How do I fight these feelings? I’ve tried throwing myself more fully into my marriage, but every time I see this man at work, I just get so excited to be around someone I really play off so well, whereas with my husband, I constantly feel like I’m explaining why I want to do things, why I want to move, etc. I’m back in an urban area and thriving, and while he says he’s looking forward to the atmosphere (our old area is rural), I really am unsure whether he will enjoy it.

My boss is married and has three kids. His wife is fine with our being friends, and my husband’s really excited to meet my boss, but I know the infatuation is mutual and growing. How on earth do I stop it? Switching jobs is not an option — leaving too soon would have a bad impact on my career.

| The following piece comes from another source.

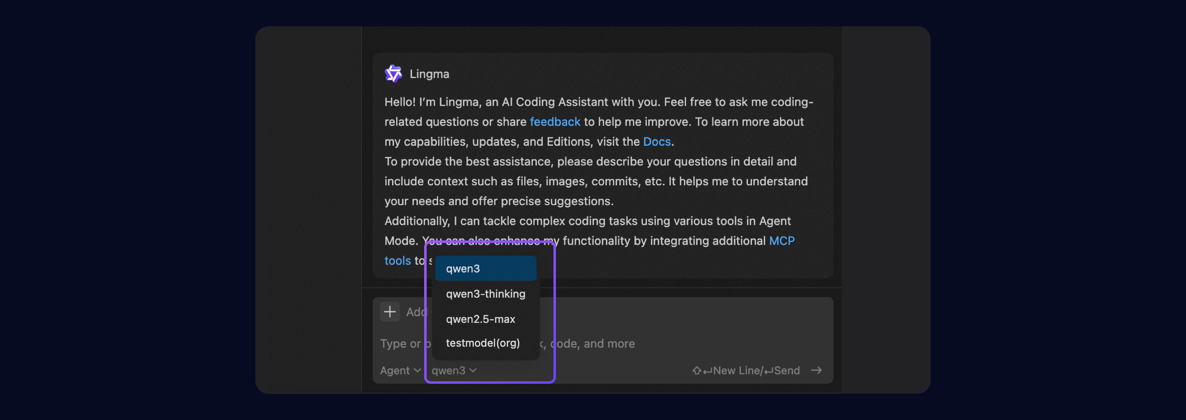Viewport: 1186px width, 420px height.
Task: Click the plus icon to add context
Action: pyautogui.click(x=390, y=312)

Plus, I really don’t want to give up my new best friend!

MIGHT HAVE MIS-GUESSED MY SOUL MATE

Eh, that’s really it, isn’t it? You don’t want to give this guy up.

Please recognize that everything you’ve presented here as an argument for your husband, against your husband, against your boss, for your boss, for your career, blah blah, is all rationalized material around the core fact. You want your boss. Or at least think you do.

He’s married and has kids. Even if you decide to end your marriage, you still can’t have your boss. Whether you even want each other after the newness wears off is a whole other issue.

So, please tell yourself the truth you’re trying to duck: You can’t have your boss.

And be just as blunt about the choice you’re approaching between your marriage and your career. Leaving this job might hurt your career, sure, but staying is already killing your marriage.

The longer you talk yourself into believing you can pursue the career, honor the marriage and test out the “soul mate,” the worse the mess will be when it all goes splat.

Re: Soul mate: Switching jobs is always an option. I’ve known several people who found that a job wasn’t a good fit and left for another one after only six months. Their careers were not destroyed.

ANONYMOUS

Zackly. It screams rationalization there. Thanks.